==== READING TEXT

They are, from what I can tell, far more interested in your pet’s welfare than its nomenclature.
Comment by KathyF — August 12, 2007 @ 2:21 am
A quote from Ingrid Newkirk, head of PeTA:
“I don’t use the word ‘pet.’ I think it’s speciesist language. I prefer ‘companion animal.’”
— The Harper’s Forum Book, Jack Hitt, ed., 1989, p.223
Comment by The OTHER Pat — August 12, 2007 @ 5:53 am
Comment by KathyF — August 12, 2007 @ 2:21 am
“They are, from what I can tell, far more interested in your pet’s welfare than its nomenclature.”
You might want to read this:
http://www.petakillsanimals.co.....nimals.cfm
Comment by The OTHER Pat — August 12, 2007 @ 5:56 am
We call the kittens ‘the kids’ and are told that ‘they’re all good kids’. The males are ‘the boys’ and lovable troublemakers. They have their very own cat door and they realize it is just for them since its too small for the humans to use. It leads to their outdoor play area, that looks like a perpetual birthday party. They have 6 litter boxes; including a new one that is HUGE ($20; caused a big fight, lol). I have to drive into town to find their ‘gourmet’ cat food. I tell Dave that it’s not gourmet and that there is much more expensive food that I could buy. Plus then there are their homemade meals, which Dave is also jealous of since they have clams sometimes and He never gets to have clams.

========

◆ ASSIGNED TASK ◆
Extend the comment thread on calling pets "companion animals" by writing what comes after its last line. The data that comes next has nothing to do with this.

==== DATA SHOWN

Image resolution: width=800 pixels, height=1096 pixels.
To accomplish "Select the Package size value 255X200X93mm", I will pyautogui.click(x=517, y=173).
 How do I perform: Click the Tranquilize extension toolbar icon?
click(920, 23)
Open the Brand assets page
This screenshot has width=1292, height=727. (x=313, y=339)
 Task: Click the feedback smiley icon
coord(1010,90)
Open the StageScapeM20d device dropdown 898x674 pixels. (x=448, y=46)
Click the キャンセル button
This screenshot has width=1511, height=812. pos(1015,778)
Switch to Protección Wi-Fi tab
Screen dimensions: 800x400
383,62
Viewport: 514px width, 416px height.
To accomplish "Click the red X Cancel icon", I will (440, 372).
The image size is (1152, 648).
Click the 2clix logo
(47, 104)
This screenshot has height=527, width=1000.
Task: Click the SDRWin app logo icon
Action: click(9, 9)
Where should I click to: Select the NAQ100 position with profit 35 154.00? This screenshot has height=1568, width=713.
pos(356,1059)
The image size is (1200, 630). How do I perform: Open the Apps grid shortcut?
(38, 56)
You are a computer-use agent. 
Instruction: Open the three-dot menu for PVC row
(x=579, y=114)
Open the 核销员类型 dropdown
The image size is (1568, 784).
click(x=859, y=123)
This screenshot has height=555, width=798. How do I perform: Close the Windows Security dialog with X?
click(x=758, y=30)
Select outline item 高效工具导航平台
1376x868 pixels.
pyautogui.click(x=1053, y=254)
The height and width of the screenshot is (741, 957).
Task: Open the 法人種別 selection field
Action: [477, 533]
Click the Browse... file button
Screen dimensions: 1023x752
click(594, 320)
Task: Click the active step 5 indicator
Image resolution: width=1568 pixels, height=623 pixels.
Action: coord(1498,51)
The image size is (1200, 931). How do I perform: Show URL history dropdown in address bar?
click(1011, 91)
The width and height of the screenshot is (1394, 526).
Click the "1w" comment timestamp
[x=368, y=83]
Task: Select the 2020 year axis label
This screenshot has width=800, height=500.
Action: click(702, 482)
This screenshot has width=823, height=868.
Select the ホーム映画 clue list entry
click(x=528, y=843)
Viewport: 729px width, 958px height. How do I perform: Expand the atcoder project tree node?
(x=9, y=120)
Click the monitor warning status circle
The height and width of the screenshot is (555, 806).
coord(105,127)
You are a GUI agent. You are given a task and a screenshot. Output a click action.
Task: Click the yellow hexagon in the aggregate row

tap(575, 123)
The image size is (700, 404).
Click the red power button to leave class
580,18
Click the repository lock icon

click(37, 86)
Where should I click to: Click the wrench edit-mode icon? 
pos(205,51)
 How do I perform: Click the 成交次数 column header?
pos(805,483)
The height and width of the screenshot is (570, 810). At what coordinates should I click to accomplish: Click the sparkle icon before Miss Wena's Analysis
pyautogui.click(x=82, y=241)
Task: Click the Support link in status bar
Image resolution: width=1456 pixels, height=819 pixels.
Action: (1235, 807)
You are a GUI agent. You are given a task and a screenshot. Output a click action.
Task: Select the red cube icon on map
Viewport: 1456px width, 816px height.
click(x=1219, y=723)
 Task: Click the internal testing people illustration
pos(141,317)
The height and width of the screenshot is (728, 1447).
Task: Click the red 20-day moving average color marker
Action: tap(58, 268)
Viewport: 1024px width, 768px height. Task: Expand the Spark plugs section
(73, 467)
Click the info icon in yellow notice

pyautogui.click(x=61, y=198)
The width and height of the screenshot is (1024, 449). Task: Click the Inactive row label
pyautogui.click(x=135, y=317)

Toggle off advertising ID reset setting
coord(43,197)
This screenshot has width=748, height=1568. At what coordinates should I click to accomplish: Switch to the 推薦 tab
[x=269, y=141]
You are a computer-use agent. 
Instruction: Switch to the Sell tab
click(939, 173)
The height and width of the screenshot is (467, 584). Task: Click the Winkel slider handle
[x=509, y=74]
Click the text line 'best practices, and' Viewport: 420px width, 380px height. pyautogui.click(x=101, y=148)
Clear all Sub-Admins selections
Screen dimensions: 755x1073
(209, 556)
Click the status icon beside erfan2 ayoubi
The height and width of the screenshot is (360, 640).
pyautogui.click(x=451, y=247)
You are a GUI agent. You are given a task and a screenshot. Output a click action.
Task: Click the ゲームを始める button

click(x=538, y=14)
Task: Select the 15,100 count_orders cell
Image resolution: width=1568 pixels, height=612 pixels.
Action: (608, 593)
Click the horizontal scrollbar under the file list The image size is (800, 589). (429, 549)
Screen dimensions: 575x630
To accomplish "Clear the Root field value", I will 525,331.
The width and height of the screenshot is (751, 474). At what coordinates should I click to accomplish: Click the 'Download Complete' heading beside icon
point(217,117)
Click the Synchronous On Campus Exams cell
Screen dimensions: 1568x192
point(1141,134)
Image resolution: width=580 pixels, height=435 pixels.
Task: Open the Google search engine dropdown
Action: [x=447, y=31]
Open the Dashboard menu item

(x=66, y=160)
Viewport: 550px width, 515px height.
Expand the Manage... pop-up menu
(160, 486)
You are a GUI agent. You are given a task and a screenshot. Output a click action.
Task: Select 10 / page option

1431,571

========

◆ ANSWER SECTION ◆
Then there is Junior, talk about what we do for the love of a cat! He sprays, unfortunately… We’d do anything to get him to stop, actually we have been doing everything we can think of: Liquid Prozac, (it tastes like spearmint, terrible stuff!) he inhaled it and foamed at the mouth, he got pneumonia and we got a thousand dollar vet bill…Decided he needed heart meds…acts much better, still spraying. Put together the outdoor play area, complete with door…didn’t matter, still spraying… Tried Lasix, for the placebo effect, seems to help, still spraying… Treated him for infection, just in case, still spraying… Tried the huge litterbox, just for him, didn’t care, still spraying…So now it’s transdermal Prozac. It’s new and only available at a specialty medical supply place on the other side of town. They make it special just for him. It’s more than an hours drive round trip, I got lost, both on the way up there, and then again on the way back. But ‘lo and behold, its working!! He’s not spraying any more!! Dave is not freaking out any more!! Junior is relaxed and happy and his oh so sweet self once again. There is peace and quiet in the house once again!!
We love our cats, they certainly are companions. They are soft and sweet and take the pains of this world away. We shelter them and shower them with love. They give back so much more; we would be lost without their love.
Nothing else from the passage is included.